CD_GUSTAVSENMalgré les apparences, Criss Cross n’a pas toujours le nez dans le guidon. On se promène et furète dans le bois joli de la toile jazz. Et deux lectures nous ont interpellé ces derniers jours. Un message de Pierre Bertrand sur le forum de Citizen Jazz qui regrettait la bonne époque où les critiques se mettaient gentiment sur la gueule pour un oui ou pour un disque. Puis en flânant sur les Dernières Nouvelles du Jazz, on a noté un avis on ne peut plus négatif sur le dernier opus de Tord Gustavsen. Ni une, ni une deux, les neurones ont pour une fois joué leur rôle et ont lié les deux informations en moins de temps qu’il faut pour dire anticonstitutionnellement. Chères DNJ, nous nous portons en faux. Et nous vous provoquons en un duel sanglant. Non, le dernier opus du pianiste norvégien n’est pas un échec, c’est une réussite envoûtante. Non-dits, pointillisme, minimalisme, mélodies aussi bien troussées qu’une chaussette Damart pour l’hiver, “Restored Returned” (ECM/Universal) poursuit le travail de sape silencieux de Gustavsen entamé sur « Changing Places » dirait Dupond. Et on dirait même plus, ajouterait Dupont, il poursuit le travail de sape silencieux de Gustvasen entamé sur « Changing Places ». Et il faut dire que la voix clair-obscur de Kristin Asbjørnsen y est pour quelque chose, voile organique jeté sur une symphonie magnifiquement aride.

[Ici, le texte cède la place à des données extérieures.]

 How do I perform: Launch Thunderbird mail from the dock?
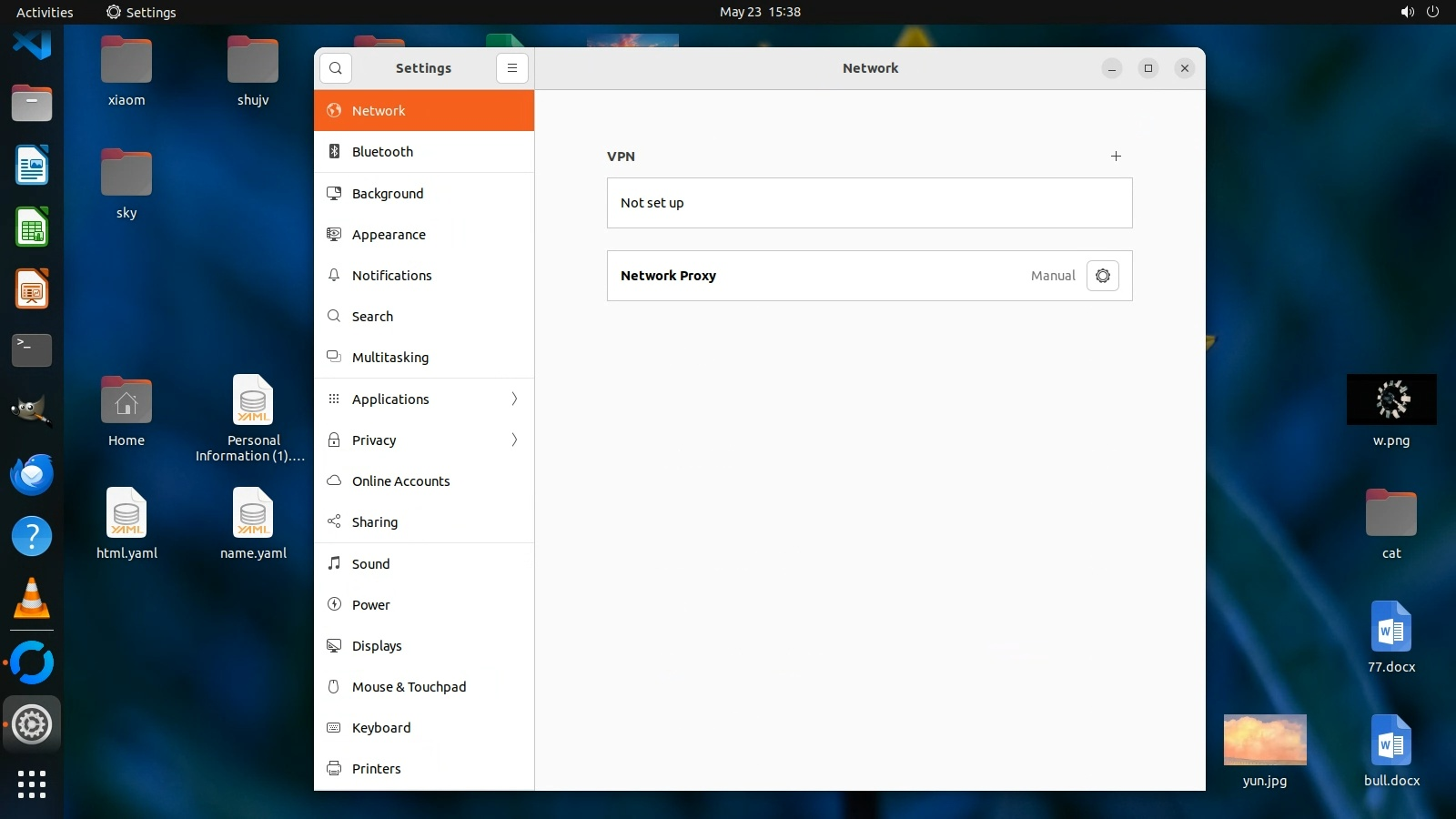32,474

Gustavsen choisit d’être arrangeur, il se fait discret pour laisser parler sa musique là où d’autres se mettraient en avant pour laisser papoter leur vanité. Allers-retours discrets entre les thèmes, impressionnisme harmonique, peintures sombres mais suggestives : en cette époque de musique compressée où les crevasses de nuances ressemblent à des volcans en extinction, merci au Norvégien de réintégrer le pianissimo, cet art de la vallée asséchée derrière laquelle se cache encore une source vivifiante.
Splendide.
Son « coeur est époustouflant » dirait Begnini, la musique qui manquait à notre désir dirait Rimbaud. Ça déchire grave ajouterait mon voisin du dessous en bon fan des vices. Bref c’est un juste milieu entre toutes ces citations érudites pour impressionner nos mamans si elles lisent ces quelques lignes.